Every step of the way I was worried it wouldn’t work, and baking was no exception. I usually do a 40 minute bake at 450°F with the lid on for half, but I was worried about the sugar burning. Here I baked at 400°F, lid on 20 minutes, then lid off for 10 minutes before pulling because the top was getting dark.

it came out of the pan immediately to cool on a rack and I was stunned.

When I said I was still worried it wouldn’t work, well… we aren’t out of the weeds yet. I had baked this at a lower temperature than usual, and 3/4 of the normal cooking time. Was the outside cooked but the inside still raw?

I didn’t think about this until it had already sat for a bit, so the internal temperature wouldn’t tell me the whole story. I would just have to wait…

And there it is. So tender inside that it was difficult to slice, but the crust that first day was super thin and crispy.

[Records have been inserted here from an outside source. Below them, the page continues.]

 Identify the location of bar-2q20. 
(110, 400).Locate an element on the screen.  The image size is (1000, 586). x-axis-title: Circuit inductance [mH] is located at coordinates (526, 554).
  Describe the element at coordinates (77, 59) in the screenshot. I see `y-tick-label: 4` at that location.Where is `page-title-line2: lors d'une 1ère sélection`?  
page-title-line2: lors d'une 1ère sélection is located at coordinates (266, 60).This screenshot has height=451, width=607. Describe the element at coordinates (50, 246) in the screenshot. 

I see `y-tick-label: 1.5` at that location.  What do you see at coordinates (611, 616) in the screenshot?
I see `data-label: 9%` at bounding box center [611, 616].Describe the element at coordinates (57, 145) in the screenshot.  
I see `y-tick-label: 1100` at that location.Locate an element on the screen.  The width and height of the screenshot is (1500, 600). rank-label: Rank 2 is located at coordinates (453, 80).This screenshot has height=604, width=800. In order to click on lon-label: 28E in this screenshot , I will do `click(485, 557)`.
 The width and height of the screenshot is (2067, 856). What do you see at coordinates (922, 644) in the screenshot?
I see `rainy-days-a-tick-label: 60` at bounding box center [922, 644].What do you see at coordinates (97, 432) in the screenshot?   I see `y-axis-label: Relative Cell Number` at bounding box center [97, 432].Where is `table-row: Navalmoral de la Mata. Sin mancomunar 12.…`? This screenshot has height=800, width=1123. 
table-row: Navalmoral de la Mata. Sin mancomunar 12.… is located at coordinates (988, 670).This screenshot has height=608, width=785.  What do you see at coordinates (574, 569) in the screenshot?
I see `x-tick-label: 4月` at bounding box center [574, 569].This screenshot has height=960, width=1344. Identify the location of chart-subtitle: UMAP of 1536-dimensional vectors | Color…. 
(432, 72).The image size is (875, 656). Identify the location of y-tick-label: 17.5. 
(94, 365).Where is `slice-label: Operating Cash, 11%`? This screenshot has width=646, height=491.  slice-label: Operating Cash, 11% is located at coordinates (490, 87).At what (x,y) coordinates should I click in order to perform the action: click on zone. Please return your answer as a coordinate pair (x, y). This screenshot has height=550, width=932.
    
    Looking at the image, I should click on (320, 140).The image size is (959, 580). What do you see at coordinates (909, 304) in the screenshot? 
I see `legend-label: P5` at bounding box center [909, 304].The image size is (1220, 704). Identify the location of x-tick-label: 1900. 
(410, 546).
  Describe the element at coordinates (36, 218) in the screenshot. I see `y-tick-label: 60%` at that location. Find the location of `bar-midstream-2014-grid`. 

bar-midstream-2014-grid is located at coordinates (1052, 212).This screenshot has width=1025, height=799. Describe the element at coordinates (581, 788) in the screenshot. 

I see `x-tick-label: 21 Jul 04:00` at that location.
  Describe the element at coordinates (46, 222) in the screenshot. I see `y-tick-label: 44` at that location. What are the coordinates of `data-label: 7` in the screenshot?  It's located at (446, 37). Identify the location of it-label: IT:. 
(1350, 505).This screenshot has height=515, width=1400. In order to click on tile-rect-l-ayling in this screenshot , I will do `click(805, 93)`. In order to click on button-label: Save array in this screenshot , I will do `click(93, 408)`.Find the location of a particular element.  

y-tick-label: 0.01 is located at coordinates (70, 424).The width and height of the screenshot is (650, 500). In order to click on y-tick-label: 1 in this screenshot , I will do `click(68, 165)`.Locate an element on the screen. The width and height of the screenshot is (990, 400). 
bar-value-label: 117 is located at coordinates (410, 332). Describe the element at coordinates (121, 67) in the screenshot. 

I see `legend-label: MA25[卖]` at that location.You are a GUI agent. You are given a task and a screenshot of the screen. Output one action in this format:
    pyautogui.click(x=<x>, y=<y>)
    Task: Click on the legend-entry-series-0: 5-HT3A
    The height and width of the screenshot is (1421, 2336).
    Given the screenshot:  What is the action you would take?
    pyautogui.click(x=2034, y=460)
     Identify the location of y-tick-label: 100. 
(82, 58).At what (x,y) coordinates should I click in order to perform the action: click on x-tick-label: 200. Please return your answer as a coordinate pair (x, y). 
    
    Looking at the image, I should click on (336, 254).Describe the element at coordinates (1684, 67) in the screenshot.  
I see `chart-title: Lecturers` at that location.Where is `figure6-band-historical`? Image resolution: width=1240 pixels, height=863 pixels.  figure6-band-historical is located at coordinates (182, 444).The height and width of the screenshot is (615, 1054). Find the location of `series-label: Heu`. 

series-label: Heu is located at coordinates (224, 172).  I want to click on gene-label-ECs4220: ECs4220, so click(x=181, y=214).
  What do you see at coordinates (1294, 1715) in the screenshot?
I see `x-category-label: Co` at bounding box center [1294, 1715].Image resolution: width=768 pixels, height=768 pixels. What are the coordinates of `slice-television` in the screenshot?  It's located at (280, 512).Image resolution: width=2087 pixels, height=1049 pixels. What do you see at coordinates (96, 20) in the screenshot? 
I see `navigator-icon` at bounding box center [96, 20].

The taste is, of course, comparible to white bread, considering I used just all purpose flour. It is obviously sourdough in flavor but not particularly sour. It is not especially sweet, but I’m amazed there is no fat in the bread. The texture is spongey and incredibility moist, way different than the dry tenderness of white bread.


Everything worked out. The key to the success of this loaf was patience, which I’ve learned plenty from working with sourdough. Even though I thought it surely wouldn’t work, I let it do its thing and it surprised me. I think there might be a life lesson here… or maybe it’s just overly-complicated bread.